MapReduce consists of 2 steps:

  • Map Function – It takes a set of data and converts it into another set of data, where individual elements are broken down into tuples (Key-Value pair).
  • Example – (Map function in Word Count)

    Input

    Set of data


     Bus, Car, bus,  car, train, car, bus, car, train, bus, TRAIN,BUS, buS, caR, CAR, car, BUS, TRAIN

    Output

    Convert into another set of data

    (Key,Value)

    (Bus,1), (Car,1), (bus,1), (car,1), (train,1),

    (car,1), (bus,1), (car,1), (train,1), (bus,1),

    (TRAIN,1),(BUS,1), (buS,1), (caR,1), (CAR,1),

    (car,1), (BUS,1), (TRAIN,1)

  • Reduce Function – Takes the output from Map as an input and combines those data tuples into a smaller set of tuples.
  • Example – (Reduce function in Word Count)

    Input

    (output of Map function)

    Set of Tuples


    (Bus,1), (Car,1), (bus,1), (car,1), (train,1),

    (car,1), (bus,1), (car,1), (train,1), (bus,1),

    (TRAIN,1),(BUS,1), (buS,1), (caR,1), (CAR,1),

    (car,1), (BUS,1), (TRAIN,1)

    Output

    Converts into smaller set of tuples

    (BUS,7),

    (CAR,7),

    (TRAIN,4)

    Work Flow of Program

    MR WorkFlow

    Workflow of MapReduce consists of 5 steps

    1. Splitting – The splitting parameter can be anything, e.g. splitting by space, comma, semicolon, or even by a new line (‘\n’).

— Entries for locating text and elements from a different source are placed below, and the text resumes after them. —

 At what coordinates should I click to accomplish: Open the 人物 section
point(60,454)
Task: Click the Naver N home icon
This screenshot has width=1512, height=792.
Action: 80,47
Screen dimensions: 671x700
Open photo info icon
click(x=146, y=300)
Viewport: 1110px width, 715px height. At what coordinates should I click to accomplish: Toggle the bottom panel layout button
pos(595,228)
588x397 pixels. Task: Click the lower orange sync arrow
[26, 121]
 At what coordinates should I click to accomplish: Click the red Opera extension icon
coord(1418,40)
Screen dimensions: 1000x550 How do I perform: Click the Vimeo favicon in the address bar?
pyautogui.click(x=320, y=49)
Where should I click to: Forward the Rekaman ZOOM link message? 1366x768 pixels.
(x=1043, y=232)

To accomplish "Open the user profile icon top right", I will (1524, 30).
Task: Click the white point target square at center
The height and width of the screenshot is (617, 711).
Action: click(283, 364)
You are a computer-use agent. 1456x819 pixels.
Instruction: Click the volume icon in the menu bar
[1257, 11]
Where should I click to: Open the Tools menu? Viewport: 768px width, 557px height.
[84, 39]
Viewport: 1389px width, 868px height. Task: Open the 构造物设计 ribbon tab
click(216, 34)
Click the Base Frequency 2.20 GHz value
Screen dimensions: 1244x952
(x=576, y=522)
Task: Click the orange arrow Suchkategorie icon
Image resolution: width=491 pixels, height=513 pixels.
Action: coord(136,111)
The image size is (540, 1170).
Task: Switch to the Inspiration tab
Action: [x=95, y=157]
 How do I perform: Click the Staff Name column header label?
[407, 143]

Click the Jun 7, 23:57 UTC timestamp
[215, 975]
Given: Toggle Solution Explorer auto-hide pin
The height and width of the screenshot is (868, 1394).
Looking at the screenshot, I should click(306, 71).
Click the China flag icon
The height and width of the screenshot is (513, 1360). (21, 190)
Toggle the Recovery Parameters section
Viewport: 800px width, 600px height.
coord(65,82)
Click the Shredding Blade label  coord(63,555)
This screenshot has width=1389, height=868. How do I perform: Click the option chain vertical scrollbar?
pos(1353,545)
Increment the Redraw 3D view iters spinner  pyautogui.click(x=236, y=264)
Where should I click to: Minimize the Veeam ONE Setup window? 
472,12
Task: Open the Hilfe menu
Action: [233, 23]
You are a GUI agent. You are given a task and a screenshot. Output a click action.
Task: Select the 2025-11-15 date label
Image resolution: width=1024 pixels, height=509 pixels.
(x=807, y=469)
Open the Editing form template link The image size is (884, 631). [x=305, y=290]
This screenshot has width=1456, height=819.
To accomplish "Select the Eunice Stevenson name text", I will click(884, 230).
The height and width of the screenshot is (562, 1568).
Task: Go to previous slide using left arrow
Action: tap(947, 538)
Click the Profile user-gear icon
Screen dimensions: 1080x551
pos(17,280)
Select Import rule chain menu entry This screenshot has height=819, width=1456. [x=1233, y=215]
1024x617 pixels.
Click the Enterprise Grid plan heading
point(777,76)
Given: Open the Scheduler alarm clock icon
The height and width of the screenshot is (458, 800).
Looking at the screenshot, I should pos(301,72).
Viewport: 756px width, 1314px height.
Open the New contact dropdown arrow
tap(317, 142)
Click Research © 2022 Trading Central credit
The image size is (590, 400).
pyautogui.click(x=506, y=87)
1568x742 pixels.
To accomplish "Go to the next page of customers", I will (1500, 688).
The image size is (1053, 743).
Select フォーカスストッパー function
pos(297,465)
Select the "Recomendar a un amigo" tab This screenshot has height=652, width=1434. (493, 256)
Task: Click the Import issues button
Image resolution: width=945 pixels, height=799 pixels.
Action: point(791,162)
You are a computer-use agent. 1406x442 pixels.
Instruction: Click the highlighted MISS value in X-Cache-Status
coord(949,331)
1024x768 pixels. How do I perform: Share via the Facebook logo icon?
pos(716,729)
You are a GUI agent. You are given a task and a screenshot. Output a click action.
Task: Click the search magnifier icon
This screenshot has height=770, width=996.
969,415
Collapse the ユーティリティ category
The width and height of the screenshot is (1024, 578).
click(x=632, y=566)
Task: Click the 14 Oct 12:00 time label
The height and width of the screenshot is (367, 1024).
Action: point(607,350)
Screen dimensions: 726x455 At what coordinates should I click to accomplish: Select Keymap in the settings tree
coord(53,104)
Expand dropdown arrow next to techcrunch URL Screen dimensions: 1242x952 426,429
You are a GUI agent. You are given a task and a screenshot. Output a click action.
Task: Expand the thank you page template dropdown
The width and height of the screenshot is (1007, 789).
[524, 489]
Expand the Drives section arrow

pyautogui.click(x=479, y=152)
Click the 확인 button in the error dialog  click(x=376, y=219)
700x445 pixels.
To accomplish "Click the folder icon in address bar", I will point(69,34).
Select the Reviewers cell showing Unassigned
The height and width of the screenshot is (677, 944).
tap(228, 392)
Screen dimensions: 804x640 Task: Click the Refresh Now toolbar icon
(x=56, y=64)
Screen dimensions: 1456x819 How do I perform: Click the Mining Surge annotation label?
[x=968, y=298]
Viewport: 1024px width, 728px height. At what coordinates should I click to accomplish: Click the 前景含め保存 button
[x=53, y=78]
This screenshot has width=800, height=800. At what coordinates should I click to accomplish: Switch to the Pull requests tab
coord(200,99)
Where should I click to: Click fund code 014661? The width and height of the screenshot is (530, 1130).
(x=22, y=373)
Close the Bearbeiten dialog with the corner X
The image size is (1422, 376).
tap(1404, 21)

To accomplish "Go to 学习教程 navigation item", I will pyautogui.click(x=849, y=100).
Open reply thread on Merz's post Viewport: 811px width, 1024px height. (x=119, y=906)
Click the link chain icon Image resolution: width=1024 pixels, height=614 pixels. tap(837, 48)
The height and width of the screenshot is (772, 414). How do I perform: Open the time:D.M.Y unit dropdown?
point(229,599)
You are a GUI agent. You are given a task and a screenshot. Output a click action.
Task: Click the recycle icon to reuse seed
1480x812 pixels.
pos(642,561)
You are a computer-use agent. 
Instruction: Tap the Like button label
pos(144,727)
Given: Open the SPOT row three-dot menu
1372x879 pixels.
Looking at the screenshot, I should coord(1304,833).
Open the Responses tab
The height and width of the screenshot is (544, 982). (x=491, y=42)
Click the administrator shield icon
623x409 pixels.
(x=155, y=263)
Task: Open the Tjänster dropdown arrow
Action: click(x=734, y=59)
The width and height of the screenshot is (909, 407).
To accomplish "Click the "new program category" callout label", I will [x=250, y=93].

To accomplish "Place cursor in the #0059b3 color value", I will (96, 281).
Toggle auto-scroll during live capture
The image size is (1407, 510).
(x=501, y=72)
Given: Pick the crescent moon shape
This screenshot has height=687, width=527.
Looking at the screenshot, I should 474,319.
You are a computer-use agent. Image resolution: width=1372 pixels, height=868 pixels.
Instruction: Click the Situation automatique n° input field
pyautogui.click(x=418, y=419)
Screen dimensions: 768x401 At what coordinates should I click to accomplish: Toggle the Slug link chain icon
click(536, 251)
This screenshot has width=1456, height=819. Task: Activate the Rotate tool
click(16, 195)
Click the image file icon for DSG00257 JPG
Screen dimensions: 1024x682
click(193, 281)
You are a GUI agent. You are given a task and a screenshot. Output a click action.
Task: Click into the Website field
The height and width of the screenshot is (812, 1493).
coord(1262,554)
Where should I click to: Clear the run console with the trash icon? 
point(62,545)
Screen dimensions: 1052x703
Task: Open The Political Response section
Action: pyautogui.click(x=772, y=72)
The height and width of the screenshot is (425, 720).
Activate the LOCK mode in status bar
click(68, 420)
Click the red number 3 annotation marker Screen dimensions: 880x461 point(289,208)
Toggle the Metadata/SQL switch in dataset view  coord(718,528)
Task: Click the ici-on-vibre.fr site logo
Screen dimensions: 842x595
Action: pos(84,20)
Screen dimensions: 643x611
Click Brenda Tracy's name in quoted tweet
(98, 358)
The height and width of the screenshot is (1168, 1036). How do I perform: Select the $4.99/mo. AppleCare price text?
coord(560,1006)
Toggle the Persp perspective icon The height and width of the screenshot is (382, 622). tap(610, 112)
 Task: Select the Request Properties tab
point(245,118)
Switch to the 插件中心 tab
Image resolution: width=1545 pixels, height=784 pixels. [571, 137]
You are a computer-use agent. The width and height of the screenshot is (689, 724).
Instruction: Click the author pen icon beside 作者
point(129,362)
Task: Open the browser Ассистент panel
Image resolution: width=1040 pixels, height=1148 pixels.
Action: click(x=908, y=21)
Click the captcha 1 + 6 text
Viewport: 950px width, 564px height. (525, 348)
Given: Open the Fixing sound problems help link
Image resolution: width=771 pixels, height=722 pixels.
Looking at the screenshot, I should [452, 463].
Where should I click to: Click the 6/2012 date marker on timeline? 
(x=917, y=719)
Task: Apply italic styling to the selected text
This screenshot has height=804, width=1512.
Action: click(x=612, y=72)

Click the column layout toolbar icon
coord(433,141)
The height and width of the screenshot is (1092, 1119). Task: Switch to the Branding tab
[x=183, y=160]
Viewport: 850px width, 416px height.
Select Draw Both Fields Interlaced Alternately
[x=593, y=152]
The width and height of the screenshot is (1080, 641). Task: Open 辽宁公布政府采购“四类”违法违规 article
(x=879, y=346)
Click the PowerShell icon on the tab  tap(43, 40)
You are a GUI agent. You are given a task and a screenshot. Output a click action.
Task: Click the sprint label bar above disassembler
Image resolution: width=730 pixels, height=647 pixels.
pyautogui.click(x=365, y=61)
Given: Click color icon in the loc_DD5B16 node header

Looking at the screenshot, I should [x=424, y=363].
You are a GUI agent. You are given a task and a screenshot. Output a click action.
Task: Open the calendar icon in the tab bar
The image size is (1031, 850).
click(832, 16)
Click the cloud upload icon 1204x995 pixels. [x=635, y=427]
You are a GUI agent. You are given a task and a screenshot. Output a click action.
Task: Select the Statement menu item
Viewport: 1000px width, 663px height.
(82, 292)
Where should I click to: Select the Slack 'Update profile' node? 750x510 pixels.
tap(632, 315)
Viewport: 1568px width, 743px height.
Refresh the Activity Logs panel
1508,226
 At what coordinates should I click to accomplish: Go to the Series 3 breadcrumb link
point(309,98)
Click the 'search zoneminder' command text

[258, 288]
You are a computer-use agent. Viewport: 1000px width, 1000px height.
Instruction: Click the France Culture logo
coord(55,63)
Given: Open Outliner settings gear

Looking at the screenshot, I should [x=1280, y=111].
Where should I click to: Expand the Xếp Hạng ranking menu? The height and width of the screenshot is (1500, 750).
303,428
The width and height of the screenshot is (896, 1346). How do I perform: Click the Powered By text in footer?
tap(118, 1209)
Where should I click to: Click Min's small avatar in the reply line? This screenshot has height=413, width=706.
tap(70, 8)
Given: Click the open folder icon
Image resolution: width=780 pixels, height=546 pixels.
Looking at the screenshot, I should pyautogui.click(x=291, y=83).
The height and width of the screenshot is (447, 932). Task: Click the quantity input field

    2. Mapping – as explained above

    3. Intermediate splitting – the entire process in parallel on different clusters. In order to group them in “Reduce Phase” the similar KEY data should be on same cluster.

    4. Reduce – it is nothing but mostly group by phase

    5. Combining – The last phase where all the data (individual result set from each cluster) is combine together to form a Result

    Now Let’s See the Word Count Program in Java

    Fortunately we don’t have to write all of the above steps, we only need to write the splitting parameter, Map function logic, and Reduce function logic. The rest of the remaining steps will execute automatically.

    Make sure that Hadoop is installed on your system with java idk

    Steps

    Step 1.  Open Eclipse> File > New > Java Project >( Name it – MRProgramsDemo) > Finish

    Step 2.  Right Click > New > Package ( Name it - PackageDemo) > Finish

    Step 3. Right Click on Package > New > Class (Name it - WordCount)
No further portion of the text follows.